**Texto proporcionado**
----------

Las procesiones de La Pola de Gordón

Las procesiones de La Pola

Las estaciones del año se regían más por las procesiones que por los cambios climatológicos, que también los había. Procesiones de Ramos, de Semana Santa, de las fiestas del Cristo, de rogativas a San Antonio y para bendecir los campos. Éstas últimas solían ser al amanecer, casi rayando el alba que serían allá por las siete y medio u ocho de la mañana. Eran de pocas personas, ya se entiende, ¡a esas horas! Pero el que escribe, que anduvo en eso de ser monaguillo unos años, recuerda el frío que quemaba la garganta y se pegaba a las piernas hasta adormecerlas, a las manos y la nariz y a los sabañones de las orejas. En fin, que nos recorríamos todo el pueblo hasta la fábrica de harinas con toda la retahíla de santos y el consiguiente «te rogamos, audinos«.

----------

**Tareas a realizar**
1. Según el texto sobre las procesiones de La Pola, ¿hasta qué lugar llegaba el recorrido por el pueblo?
2. Continúa el texto sobre las procesiones de La Pola a partir de su última frase.

**Datos recopilados**
----------

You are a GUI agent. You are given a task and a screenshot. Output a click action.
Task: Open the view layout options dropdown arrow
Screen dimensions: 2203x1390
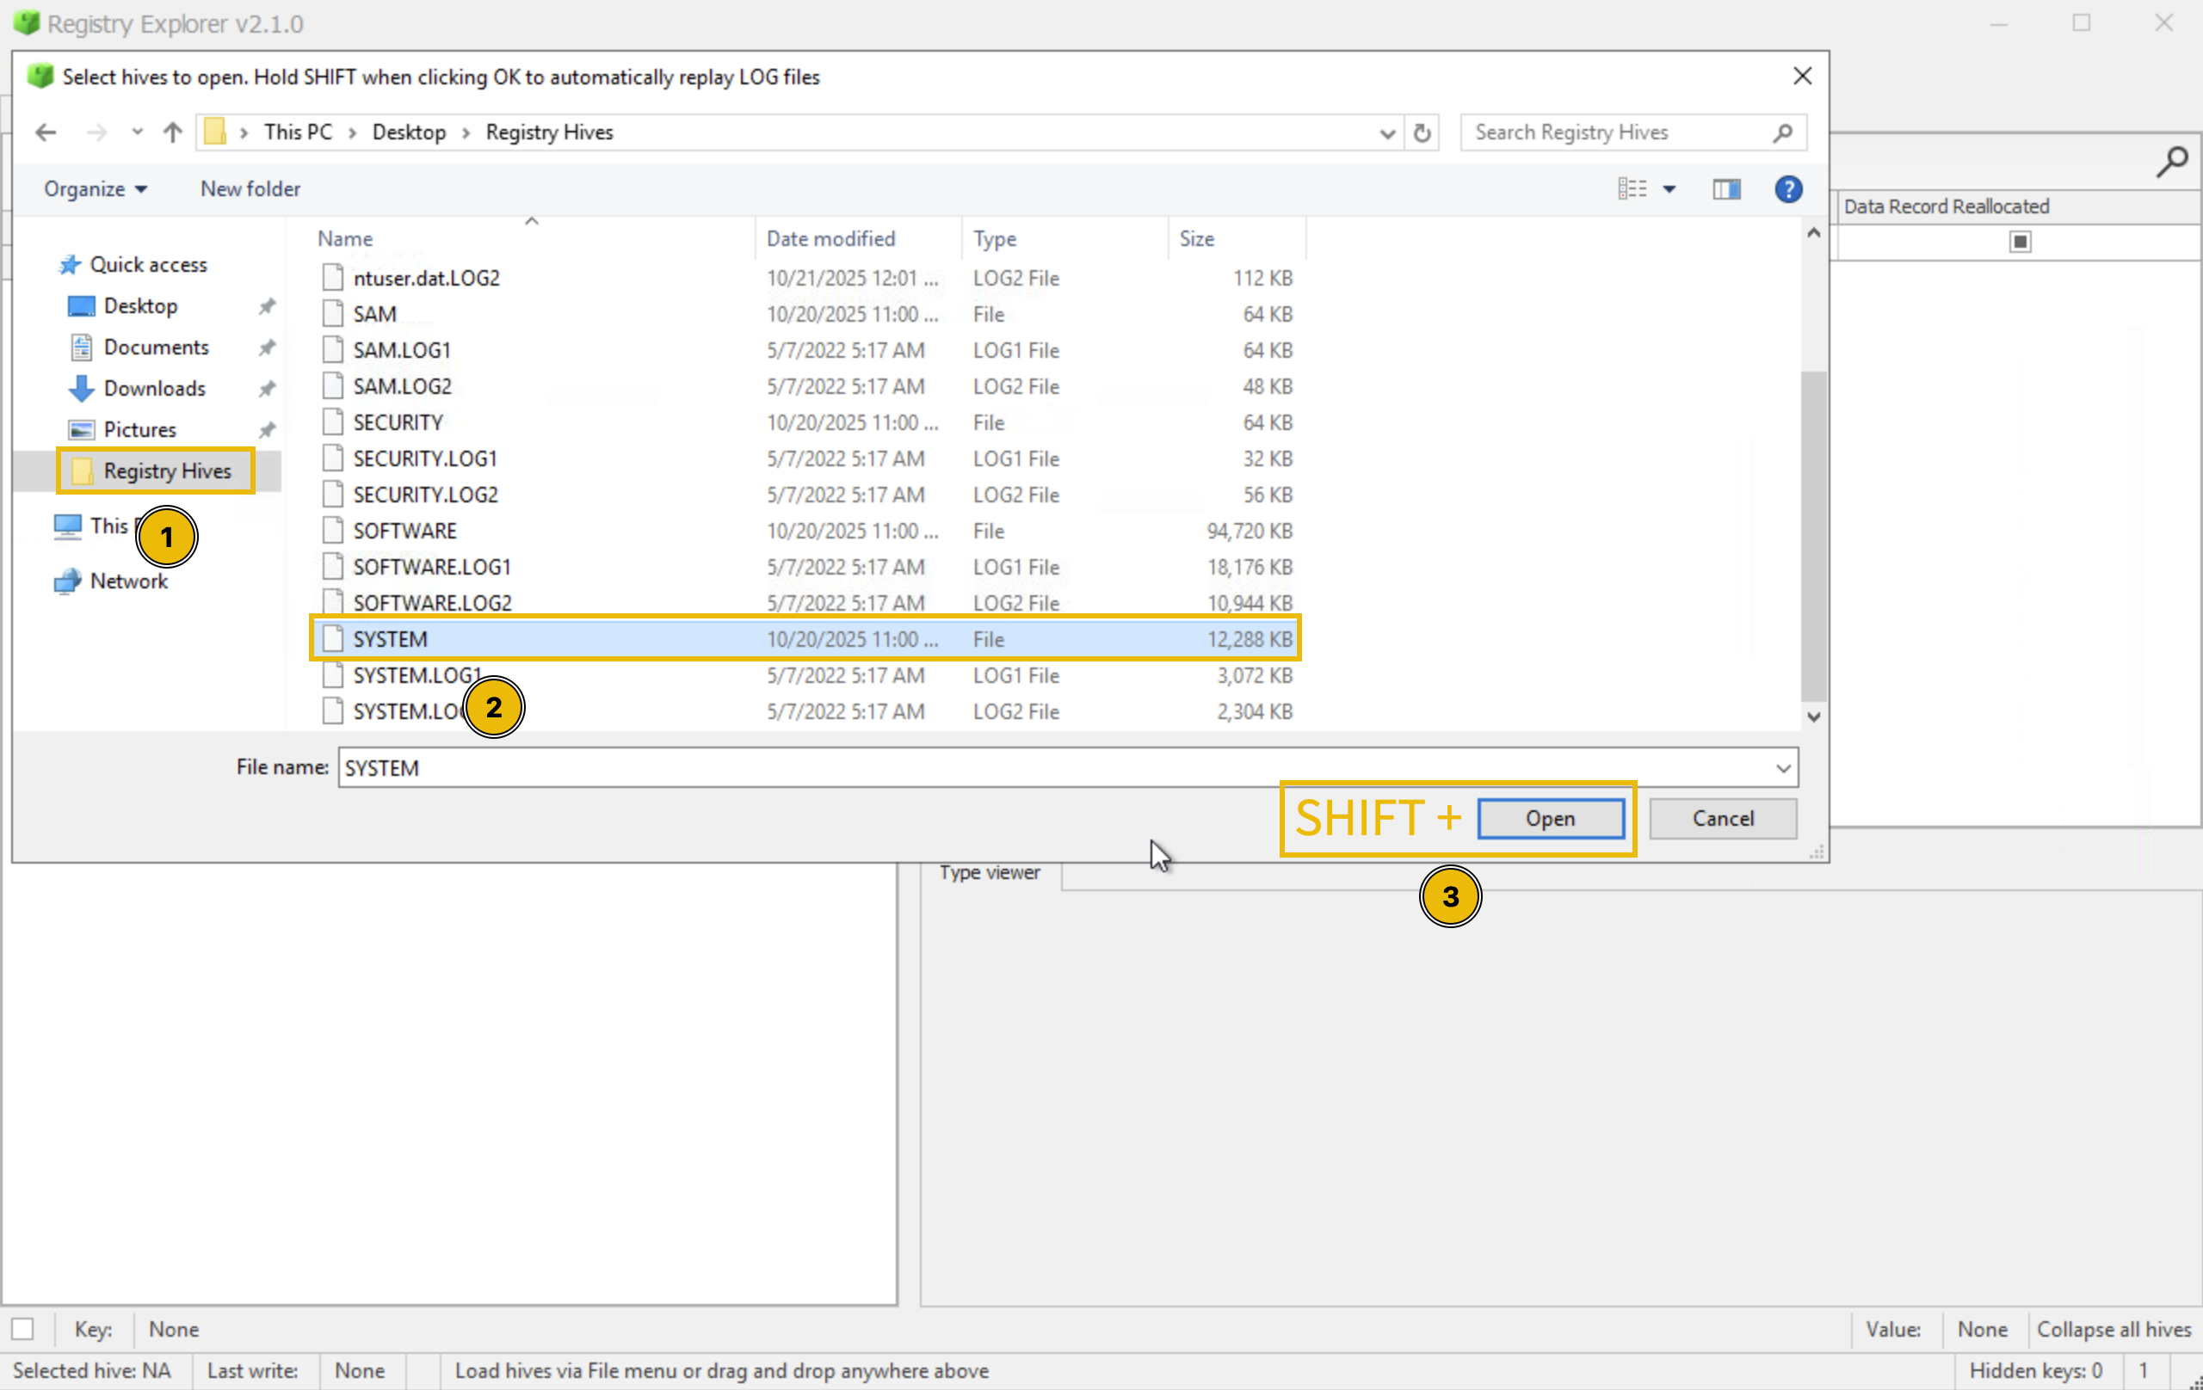click(1671, 189)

----------

**Respuestas por tarea**
1. Hasta la fábrica de harinas.

2.
Otras se aprovechaban para celebrar las primeras comuniones y eran más alegres; como la del Corpus, con las calles sembradas de pétalos de flores, las famosas campanillas amarillas de las retamas o escobas, las colchas en los balcones y los altares con su santo y hornacina en algunas esquinas del pueblo. Cuando pegaba el calor, la cosa era de temer.

Pero las más espectaculares eran las que organizaban algunos frailes que venían a predicarnos el fin del mundo. Eran unos frailes muy agresivos, de discursos aterradores llamando al arrepentimiento y amenazando con los más terribles castigos infernales, para luego transitar hacia una manera de decir suave, paternalista, tierna hasta la lágrima, enfatizando la bondad divina y el perdón que nos abriría las puertas de un paraíso lleno de cuanta felicidad pueda imaginarse.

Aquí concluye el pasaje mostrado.